Occorre un salto di piano, che ridefinisca la cornice degli equilibri internazionali al di là di quanto Putin sta cercando di imporre. Veniamo da trent’anni in cui l’ordine liberale globale non ha avuto alternative. Questa stagione ha portato prosperità in tanti Paesi, ma ha lasciato anche molte scorie. Sono stati commessi molti errori – Iran, Iraq, Afghanistan, Libia – tanto per citarne alcuni. Ma soprattutto, l’Occidente è stato semplicistico nel pensare che l’economia e la tecnologia sarebbero bastate per unificare l’intero pianeta. Non possiamo non sapere che, in molte zone del mondo, l’Occidente, e in particolare gli Stati Uniti, non gode di buona stampa.

C’è risentimento che nasce da un misto di odio nei confronti del più forte e di rifiuto di un ordine asimmetrico. Soprattutto le aree con una più lunga tradizione storico-culturale si rifiutano di sottomettersi all’egemonia occidentale. Nel rispondere a Putin è, dunque, importante non solo dare il senso dell’unità nell’opporsi a iniziative che rischiano di essere devastanti: è ugualmente necessario riuscire a esprimere la saggezza di chi capisce che i temi della libertà, della democrazia, della pluralità non vanno giocati solo all’interno, ma anche sull’intero scenario globale. In un mondo interconnesso, eppure molto diversificato, occorre sviluppare un’effettiva capacità di dialogo.

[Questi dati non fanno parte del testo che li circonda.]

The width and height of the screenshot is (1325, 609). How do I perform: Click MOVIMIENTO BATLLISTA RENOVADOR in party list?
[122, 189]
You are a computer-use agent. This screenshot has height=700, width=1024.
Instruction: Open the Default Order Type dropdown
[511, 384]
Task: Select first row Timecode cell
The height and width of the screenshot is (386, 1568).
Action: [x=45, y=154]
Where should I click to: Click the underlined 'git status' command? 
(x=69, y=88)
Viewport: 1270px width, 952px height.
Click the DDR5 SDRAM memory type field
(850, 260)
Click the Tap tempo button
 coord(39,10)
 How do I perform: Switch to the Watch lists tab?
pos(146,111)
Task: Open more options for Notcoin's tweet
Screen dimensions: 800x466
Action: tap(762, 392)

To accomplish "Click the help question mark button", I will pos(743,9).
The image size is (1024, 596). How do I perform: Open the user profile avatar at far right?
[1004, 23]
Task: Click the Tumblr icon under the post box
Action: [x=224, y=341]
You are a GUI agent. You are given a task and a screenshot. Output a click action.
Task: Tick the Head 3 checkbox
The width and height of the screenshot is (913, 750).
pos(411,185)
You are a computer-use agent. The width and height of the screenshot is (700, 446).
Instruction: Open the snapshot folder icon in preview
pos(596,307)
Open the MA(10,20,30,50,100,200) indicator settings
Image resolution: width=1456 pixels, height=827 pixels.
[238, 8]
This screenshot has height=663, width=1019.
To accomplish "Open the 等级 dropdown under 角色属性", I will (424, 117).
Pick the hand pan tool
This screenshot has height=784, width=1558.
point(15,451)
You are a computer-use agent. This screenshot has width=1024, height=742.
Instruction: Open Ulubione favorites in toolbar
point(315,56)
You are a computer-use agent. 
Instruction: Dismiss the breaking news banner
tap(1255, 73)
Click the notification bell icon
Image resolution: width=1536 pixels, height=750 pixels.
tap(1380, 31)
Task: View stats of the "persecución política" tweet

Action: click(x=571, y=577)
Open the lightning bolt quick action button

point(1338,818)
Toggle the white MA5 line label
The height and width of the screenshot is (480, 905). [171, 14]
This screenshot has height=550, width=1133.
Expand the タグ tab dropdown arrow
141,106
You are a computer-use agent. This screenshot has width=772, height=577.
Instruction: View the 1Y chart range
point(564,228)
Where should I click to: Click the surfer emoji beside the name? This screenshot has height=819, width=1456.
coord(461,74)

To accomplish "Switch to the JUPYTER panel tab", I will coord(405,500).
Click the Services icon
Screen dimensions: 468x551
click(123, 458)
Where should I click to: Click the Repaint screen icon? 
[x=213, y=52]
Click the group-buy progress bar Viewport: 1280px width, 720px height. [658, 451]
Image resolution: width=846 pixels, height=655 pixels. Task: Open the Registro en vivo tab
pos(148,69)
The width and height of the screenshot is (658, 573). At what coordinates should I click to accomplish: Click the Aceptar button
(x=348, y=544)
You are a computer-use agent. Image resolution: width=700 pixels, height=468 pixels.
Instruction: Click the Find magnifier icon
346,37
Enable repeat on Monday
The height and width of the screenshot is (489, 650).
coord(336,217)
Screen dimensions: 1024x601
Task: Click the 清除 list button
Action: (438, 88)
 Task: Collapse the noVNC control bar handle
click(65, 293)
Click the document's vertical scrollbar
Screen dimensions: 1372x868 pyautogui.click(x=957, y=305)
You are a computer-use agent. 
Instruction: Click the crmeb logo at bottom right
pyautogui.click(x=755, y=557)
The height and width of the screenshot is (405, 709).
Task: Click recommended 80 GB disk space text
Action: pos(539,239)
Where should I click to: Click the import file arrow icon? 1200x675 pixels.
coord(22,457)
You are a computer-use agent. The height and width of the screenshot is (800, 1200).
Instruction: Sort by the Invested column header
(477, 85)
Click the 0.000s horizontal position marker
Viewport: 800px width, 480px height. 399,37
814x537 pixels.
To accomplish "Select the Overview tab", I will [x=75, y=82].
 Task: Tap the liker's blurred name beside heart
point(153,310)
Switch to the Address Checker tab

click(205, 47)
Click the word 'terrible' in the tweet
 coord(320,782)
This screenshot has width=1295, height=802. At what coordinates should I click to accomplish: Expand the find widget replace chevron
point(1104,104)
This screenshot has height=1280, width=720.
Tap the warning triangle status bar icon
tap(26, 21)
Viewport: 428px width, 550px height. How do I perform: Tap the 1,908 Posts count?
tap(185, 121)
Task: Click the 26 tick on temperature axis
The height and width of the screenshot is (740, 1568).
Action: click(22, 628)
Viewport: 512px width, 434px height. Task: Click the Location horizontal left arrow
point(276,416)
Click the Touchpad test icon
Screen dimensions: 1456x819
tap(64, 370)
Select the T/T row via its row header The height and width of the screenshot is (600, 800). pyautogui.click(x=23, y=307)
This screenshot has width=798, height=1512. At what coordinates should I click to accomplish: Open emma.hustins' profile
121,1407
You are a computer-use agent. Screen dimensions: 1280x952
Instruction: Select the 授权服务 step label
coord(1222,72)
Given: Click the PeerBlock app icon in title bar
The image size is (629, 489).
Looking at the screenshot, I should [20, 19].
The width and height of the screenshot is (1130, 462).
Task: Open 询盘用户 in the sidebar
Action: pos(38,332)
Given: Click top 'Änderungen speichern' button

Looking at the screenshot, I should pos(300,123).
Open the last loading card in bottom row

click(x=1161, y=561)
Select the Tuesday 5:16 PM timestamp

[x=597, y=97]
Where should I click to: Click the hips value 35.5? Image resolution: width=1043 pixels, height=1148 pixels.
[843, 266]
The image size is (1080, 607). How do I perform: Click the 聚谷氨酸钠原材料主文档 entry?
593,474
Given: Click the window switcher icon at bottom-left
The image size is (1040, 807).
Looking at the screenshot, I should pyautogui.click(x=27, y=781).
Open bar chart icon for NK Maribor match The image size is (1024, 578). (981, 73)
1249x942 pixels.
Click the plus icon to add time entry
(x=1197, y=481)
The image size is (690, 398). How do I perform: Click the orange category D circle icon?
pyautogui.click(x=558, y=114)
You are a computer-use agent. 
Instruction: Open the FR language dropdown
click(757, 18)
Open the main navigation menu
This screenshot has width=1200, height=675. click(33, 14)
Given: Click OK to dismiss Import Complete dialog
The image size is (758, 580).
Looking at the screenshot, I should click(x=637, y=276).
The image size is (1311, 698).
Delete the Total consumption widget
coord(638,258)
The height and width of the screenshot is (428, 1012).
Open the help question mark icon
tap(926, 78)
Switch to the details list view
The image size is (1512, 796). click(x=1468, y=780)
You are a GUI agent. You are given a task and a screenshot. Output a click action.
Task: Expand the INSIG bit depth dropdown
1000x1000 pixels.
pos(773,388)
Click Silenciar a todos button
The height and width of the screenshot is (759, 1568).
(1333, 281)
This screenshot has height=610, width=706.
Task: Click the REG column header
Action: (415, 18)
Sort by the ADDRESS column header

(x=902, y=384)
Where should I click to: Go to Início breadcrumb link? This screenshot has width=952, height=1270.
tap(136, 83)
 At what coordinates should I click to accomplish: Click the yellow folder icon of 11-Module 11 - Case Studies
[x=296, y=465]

Che significa riuscire a creare le condizioni per ascoltare, prima che diventino esplosive, le ragioni di tutti. Cercando nuovi punti di equilibrio, più avanzati di quelli che abbiamo costruito fino a oggi. A partire da alcuni limiti di metodo (la diplomazia, la cooperazione, il diritto internazionale) e di contenuto (la dignità dei diritti di ogni persona e l’integrità di ogni Stato indipendente). Rispetto a una settimana fa, il mondo non è più lo stesso. E bisogna cominciare a gettare le basi di un nuovo ordine globale, che riconosca il valore delle diverse culture presenti nel mondo, nel quadro di vincoli e interessi comuni (a cominciare dalle materie prime, dall’energia, dalla salute, dalla sostenibilità, dalla libertà religiosa).

Per fare questo è necessario avere in mente un’idea che ci ha lasciato in eredità Raimon Pannikar il quale distingueva tra il ‘dialogo dialettico’ – che, mettendo tesi contro antitesi, punta a sottomettere o neutralizzare l’altro, in una logica che mantiene un fondo bellico – e il ‘dialogo dialogico’, inteso come un processo aperto che tende verso un risultato terzo, al di là delle posizioni di partenza, in grado di cambiare tutte le parti coinvolte.

È la capacità di aprire una relazione con ciò che non è ancora – appunto, un nuovo ordine mondiale – senza limitarsi a ripristinare lo status quo la posta in gioco di questi giorni. Lavorando per la generazione di una realtà nuova, della quale tutti gli interlocutori coinvolti siano artefici. Nell’ordine del ‘dialogo dialogico’, l’idea dì libertà – di cui l’Occidente giustamente vuole essere paladino – sostiene un soggetto capace di cambiare se stesso e così la realtà circostante. Senza ingenuità o irenismi. Ma con tutta la determinazione che ci vuole in un momento drammatico e cruciale in cui i margini di dialogo con Putin sono quasi nulli. Ma si può lavorare con i Paesi interessati alla pace.

A cominciare dalla Cina che va portata dalla parte dalla parte della ragionevolezza. Si è innescata una dinamica pericolosissima, che può portare il mondo intero nell’abisso. Ci vuole molta, molta saggezza per riuscire a disinnescare la bomba. È questo il difficile compito a cui è chiamato l’Occidente.